Eine Krankenschwester, die Augenzeugin war, beschrieb den Vorfall gegenüber dem "Sydney Morning Herald" als besonders verstörend. Sie habe gesehen, wie der Hai den Mann "wie einen Fisch herumgeschleudert" und ihn schwer verletzt habe. "Ich sehe beruflich viel Grausames, aber jemanden vor meinen Augen im Wasser so angegriffen zu sehen, ist ziemlich schwer zu verkraften", sagte sie der Zeitung. Eine weitere Zeugin berichtete dem Sender ABC, sie habe nach dem Vorfall eine Blutspur im Wasser gesehen.

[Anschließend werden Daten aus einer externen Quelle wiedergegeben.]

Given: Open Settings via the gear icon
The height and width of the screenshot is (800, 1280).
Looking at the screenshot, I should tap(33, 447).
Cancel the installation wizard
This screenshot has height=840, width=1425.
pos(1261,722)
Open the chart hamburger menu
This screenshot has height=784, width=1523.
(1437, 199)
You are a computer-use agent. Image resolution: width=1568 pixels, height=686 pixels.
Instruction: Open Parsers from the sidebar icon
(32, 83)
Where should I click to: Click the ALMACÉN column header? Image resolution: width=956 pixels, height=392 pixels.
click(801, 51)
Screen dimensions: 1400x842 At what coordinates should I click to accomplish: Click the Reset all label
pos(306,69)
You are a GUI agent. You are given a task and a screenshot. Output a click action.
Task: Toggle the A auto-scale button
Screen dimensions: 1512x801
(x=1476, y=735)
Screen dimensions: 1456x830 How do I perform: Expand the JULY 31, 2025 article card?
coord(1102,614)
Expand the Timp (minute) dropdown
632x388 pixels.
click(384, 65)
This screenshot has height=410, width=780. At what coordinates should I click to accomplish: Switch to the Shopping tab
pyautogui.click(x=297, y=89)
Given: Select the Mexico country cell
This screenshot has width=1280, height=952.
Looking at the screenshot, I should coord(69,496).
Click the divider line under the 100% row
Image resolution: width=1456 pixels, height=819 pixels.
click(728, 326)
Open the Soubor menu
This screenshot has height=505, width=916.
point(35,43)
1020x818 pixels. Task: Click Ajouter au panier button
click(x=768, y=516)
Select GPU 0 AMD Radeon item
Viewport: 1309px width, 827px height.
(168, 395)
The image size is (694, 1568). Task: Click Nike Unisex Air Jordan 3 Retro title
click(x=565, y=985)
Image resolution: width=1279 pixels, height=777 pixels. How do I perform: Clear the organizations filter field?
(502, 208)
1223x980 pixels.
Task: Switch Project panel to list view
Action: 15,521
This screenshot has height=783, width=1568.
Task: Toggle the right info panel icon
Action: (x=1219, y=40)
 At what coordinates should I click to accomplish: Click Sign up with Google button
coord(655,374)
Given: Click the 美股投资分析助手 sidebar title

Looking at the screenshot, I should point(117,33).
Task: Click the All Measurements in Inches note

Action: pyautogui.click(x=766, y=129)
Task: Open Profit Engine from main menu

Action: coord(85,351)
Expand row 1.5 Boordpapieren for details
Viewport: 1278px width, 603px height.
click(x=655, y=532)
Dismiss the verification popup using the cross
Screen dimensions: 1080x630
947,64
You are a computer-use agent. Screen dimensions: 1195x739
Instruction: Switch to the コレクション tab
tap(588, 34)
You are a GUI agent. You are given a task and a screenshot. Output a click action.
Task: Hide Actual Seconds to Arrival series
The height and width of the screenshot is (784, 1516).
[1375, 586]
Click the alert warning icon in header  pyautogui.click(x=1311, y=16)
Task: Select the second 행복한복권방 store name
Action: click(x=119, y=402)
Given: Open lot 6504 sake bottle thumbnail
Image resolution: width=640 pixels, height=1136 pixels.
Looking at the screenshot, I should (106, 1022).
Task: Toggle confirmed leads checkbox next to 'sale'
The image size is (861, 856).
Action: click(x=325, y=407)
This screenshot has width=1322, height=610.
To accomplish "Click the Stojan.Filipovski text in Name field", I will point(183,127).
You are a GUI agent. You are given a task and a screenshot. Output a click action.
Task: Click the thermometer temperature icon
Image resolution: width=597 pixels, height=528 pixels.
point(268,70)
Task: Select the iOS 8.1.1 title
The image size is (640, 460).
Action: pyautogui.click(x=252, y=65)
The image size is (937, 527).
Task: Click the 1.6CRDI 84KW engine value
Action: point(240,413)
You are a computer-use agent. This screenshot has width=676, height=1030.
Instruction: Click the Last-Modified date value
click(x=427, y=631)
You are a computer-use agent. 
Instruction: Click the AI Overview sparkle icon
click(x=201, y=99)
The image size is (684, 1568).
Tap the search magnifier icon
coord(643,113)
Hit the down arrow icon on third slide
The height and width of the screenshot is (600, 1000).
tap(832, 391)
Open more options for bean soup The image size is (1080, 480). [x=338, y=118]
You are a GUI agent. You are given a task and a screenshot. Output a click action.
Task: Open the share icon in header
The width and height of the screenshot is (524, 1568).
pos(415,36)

Der Mann war den Angaben zufolge mit einem zweiten Schwimmer im Wasser gewesen. Dieser habe es aber zurück ans Ufer geschafft. Den Augenzeugen zufolge soll der Raubfisch sehr groß gewesen sein. Weitere Angaben zur möglichen Haiart gibt es bislang nicht. An der Suche nach dem Vermissten hatten sich verschiedene Einsatzkräfte, Polizeihubschrauber und Boote beteiligt. Der Sorrento Beach wurde für Badegäste bis mindestens Samstag geschlossen, wie die staatliche Initiative SharkSmart mitteilte.

Fünf Tote durch Haiangriffe in diesem Jahr

Der Vorfall ereignete sich nur rund eine Woche nach Beginn der Wochenend-Patrouillen von Surf Life Saving WA mit Hubschraubern. Die Organisation hatte damit die Überwachung der Küste im Vorfeld der in Australien bevorstehenden Sommersaison verstärkt. Erst am Montag war ein 56-jähriger Surfer am Glenfield Beach nördlich der Stadt Geraldton von einem Hai angegriffen worden. Die Region liegt mehr als 400 Kilometer nördlich von Perth. Berichten zufolge hat der Mann durch die Bisse einen Fuß verloren.

Es ist bereits die fünfte tödliche Haiattacke in Australien - drei davon vor der Westküste. Nach offiziellen Daten aus dem Jahr 2025 kam es in Down Under in den vergangenen zehn Jahren durchschnittlich zu rund 20 Hai-Zwischenfällen mit Verletzten pro Jahr. Im Schnitt wurden dabei jährlich 2,8 Todesfälle registriert. Für den Menschen sind vor allem drei in der Region heimische Arten gefährlich: Tigerhaie, Bullenhaie und Weiße Haie.